Not surprisingly, these various competencies and thinking styles require excellent communication skills. These include carefully listening to and taking into account the opinions of others; helping convince or find common ground with people who hold different points of views; and explaining the solution to a complex problem or to a major strategic direction in the simplest possible language.
Effective communications is particularly important when dealing with disruptive transformations. We sometimes forget that while exciting, disruptive innovations are indeed disruptive, not only in the marketplace, but also for individuals and groups in our own organization. Change can be very difficult for many people, as they are being asked to move into unchartered territory. Do they have the required skills for whatever is ahead? How well will they personally fare in the new environment? The culture of the institution may not be able to stretch enough to implement the needed changes, even when the very survival of the organization might be at stake.
In the second phase, the Third Space Annenberg team partnered with Korn Ferry, - the world’s largest executive search firm, - and was thus able to test their initial conclusions by analyzing a Korn Ferry data base of almost 1,900 executives with a broad range of professional backgrounds. By combining qualitative and quantative information the study confirmed that companies indeed require skills beyond what engineering, MBA programs and communication schools are currently teaching.
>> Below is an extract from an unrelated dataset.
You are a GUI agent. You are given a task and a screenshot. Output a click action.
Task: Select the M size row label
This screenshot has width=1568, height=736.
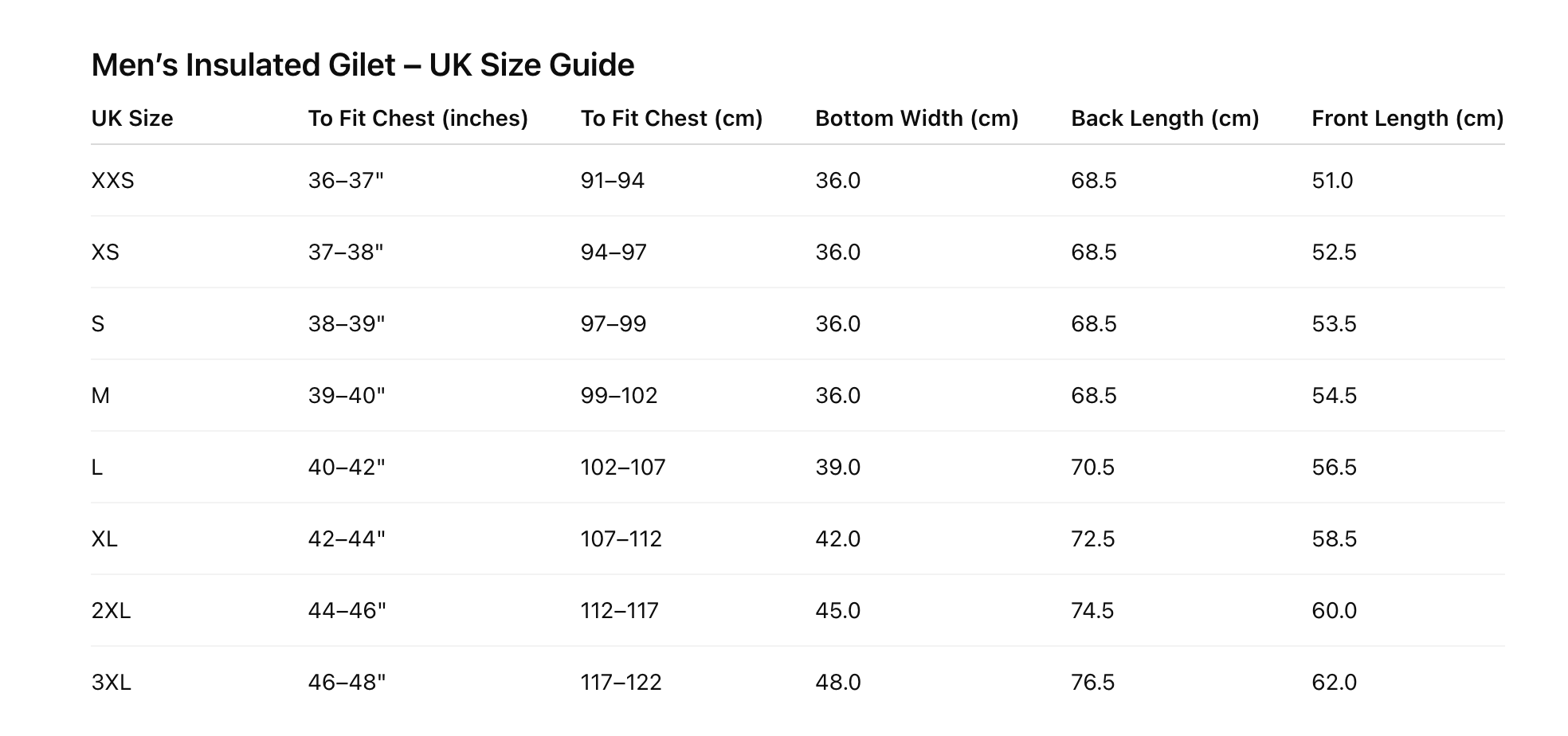[100, 396]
These gaps have been known for a while and are being addressed, - to a greater or lesser extent, - in engineering departments and business schools. But the situation is somewhat different in communications and related disciplines. “This area of study is newer and smaller, an amalgam of different traditions (humanities, social sciences, rhetoric, cultural studies) and a wide range of empirical foci (from technology to the structure of media industries, to gender and to media impacts)… the field as a whole is less well known than business and engineering,” writes Dean Wilson.
“The good news is that the study of communications yields an understanding of rich texture, respect for the changing nature of audiences, the problematic nature of simply sending a message, and close attention to culture in all its forms.”
“The bad news is the flip side: the heterogeneity of approaches means that there is not a widely accepted fixed canon of core ideas in the field. It is much more an a la carte menu of ideas and methods than a prix fixe. Some communication professors will embrace Third Space Thinking; many will not, leaving the benefits uncertain for graduates of communication programs.”
“A second challenge is that much of communication has come out of rhetoric and humanities traditions; in contrast to business and engineering, there is not a long tradition of close cooperation in communication with communities of practice. Business schools work closely with businesses, from startups to big corporations. Medical schools collaborate with physicians. Professors at engineering schools often partner with their communities of practice in Silicon Valley. Such engagement, alas, is less likely with communication professors.”
There is lots to be done by both business and academia to address these talent gaps. “In the end, colleges and universities need to revise their curricula to create a steady supply of people with a combination of Third Space skills who can fill collaborative leadership roles immediately upon graduation. And companies need to work hard to locate, promote and retain these valuable workers, while assuring that they are not locked away in silos, but rather scattered throughout organizational functions where they can do the most good.”